Anyway, I'm glad you now have a job in the alignment field!

comment by sudo · 2024-01-10T23:41:53.562Z · LW(p) · GW(p)

Thanks for the post!

The problem was that I wasn’t really suited for mechanistic interpretability research.

Sorry if I'm prodding too deep, and feel no need to respond. I always feel a bit curious about claims such as this.

I guess I have two questions (which you don't need to answer):

  1. Do you have a hypothesis about the underlying reason for you being unsuited for this type of research? E.g. do you think you might be insufficiently interested/motivated, have insufficient conscientiousness or intelligence, etc.
  2. How confident are you that you just "aren't suited" to this type of work? To operationalize, maybe given e.g. two more years of serious effort, at what odds would you bet that you still wouldn't be very competitive at mechanistic interpretability research? 
    1. What sort of external feedback are you getting vis a vis your suitability for this type of work? E.g. have you received feedback from Neel in this vein? (I understand that people are probably averse to giving this type of feedback, so there might be many false negatives).
Replies from: Jay Bailey
comment by Jay Bailey · 2024-01-11T00:10:09.578Z · LW(p) · GW(p)

Concrete feedback signals I've received:

  • I don't find myself excited about the work.
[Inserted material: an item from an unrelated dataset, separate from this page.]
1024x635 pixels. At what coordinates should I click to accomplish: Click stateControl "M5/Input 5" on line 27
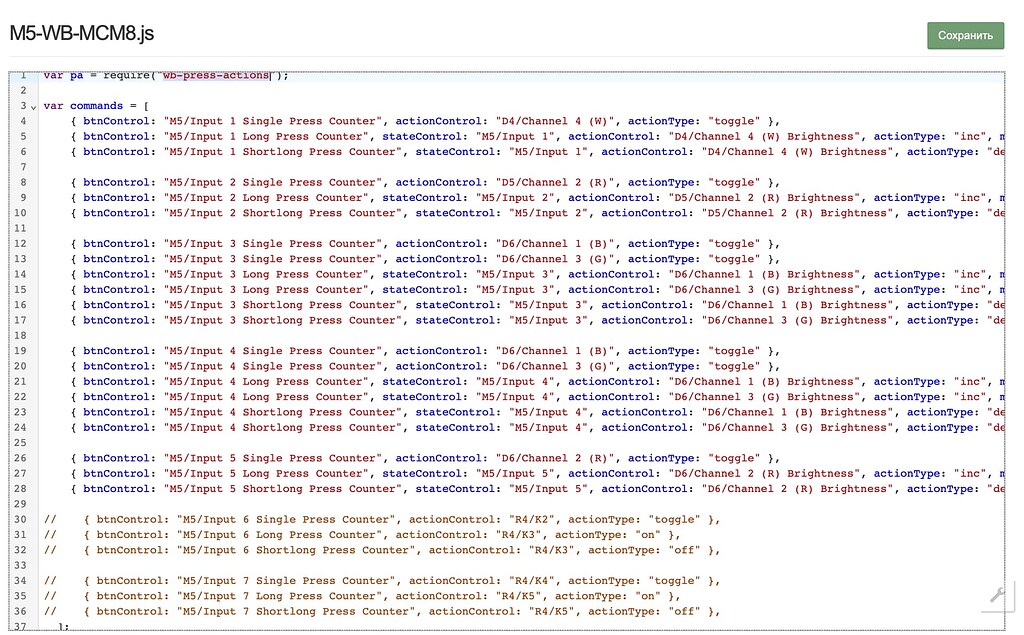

I've never been properly nerd-sniped by a mechanistic interpretability problem, and I find the day-to-day work to be more drudgery than exciting, even though the overall goal of the field seems like a good one.

  • When left to do largely independent work, after doing the obvious first thing or two ("obvious" at the level of "These techniques are in Neel's demos") I find it hard to figure out what to do next, and hard to motivate myself to do more things if I do think of them because of the above drudgery.
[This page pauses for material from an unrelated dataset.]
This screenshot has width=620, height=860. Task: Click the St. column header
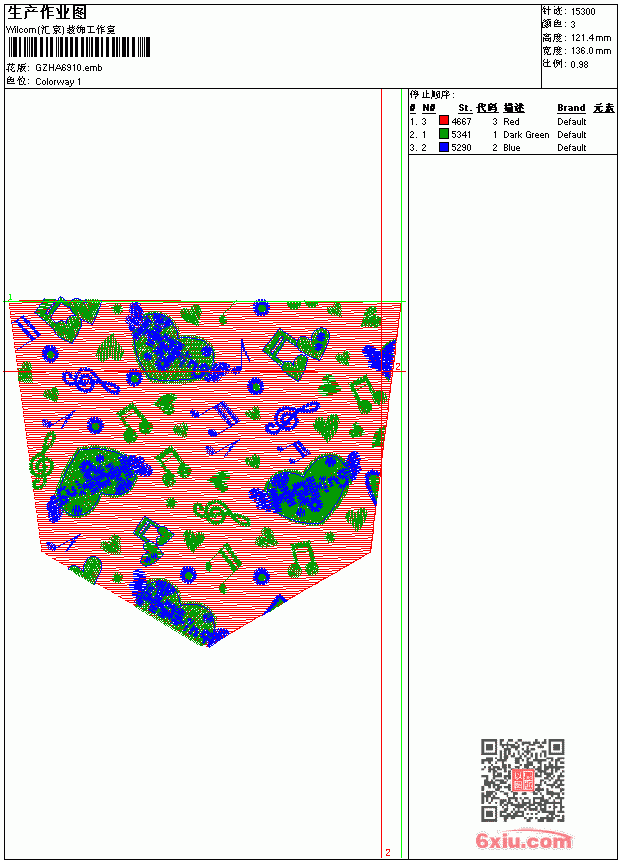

  • I find myself having difficulty backchaining from the larger goal to the smaller one. I think this is a combination of a motivational issue and having less grasp on the concepts.

By contrast, in evaluations, none of this is true. I am able to solve problems more effectively, I find myself actively interested in problems, (the ones I'm working on and ones I'm not) and I find myself more able to solve problems and reason about how they matter for the bigger picture.

I'm not sure how much of each is a contributor, but I suspect that if I was sufficiently excited about the day-to-day work, all the other problems would be much more fixable. There's a sense of reluctance, a sense of burden, that saps a lot of energy when it comes to doing this kind of work.

As for #2, I guess I should clarify what I mean, since there's two ways you could view "not suited".

  1. I will never be able to become good enough at this for my funding to be net-positive. There are fundamental limitations to my ability to succeed in this field.

  2. I should not be in this field. The amount of resources required to make me competitive in this field is significantly larger than other people who would do equally good work, and this is not true for other subfields in alignment.

I view my use of "I'm not suited" more like 2 than 1. I think there's a reasonable chance that, given enough time with proper effort and mentorship in a proper organisational setting (being in a setting like this is important for me to reliably complete work that doesn't excite me), I could eventually do okay at this field. But I also think that there are other people who would do better, faster, and be a better use of an organisation's money than me.

This doesn't feel like the case in evals. I feel like I can meaningfully contribute immediately, and I'm sufficiently motivated and knowledgable that I can understand the difference between my job and my mission (making AI go well) and feel confident that I can take actions to succeed in both of them.

If Omega came down from the sky and said "Mechanistic interpretability is the only way you will have any impact on AI alignment - it's this or nothing" I might try anyway. But I'm not in that position, and I'm actually very glad I'm not.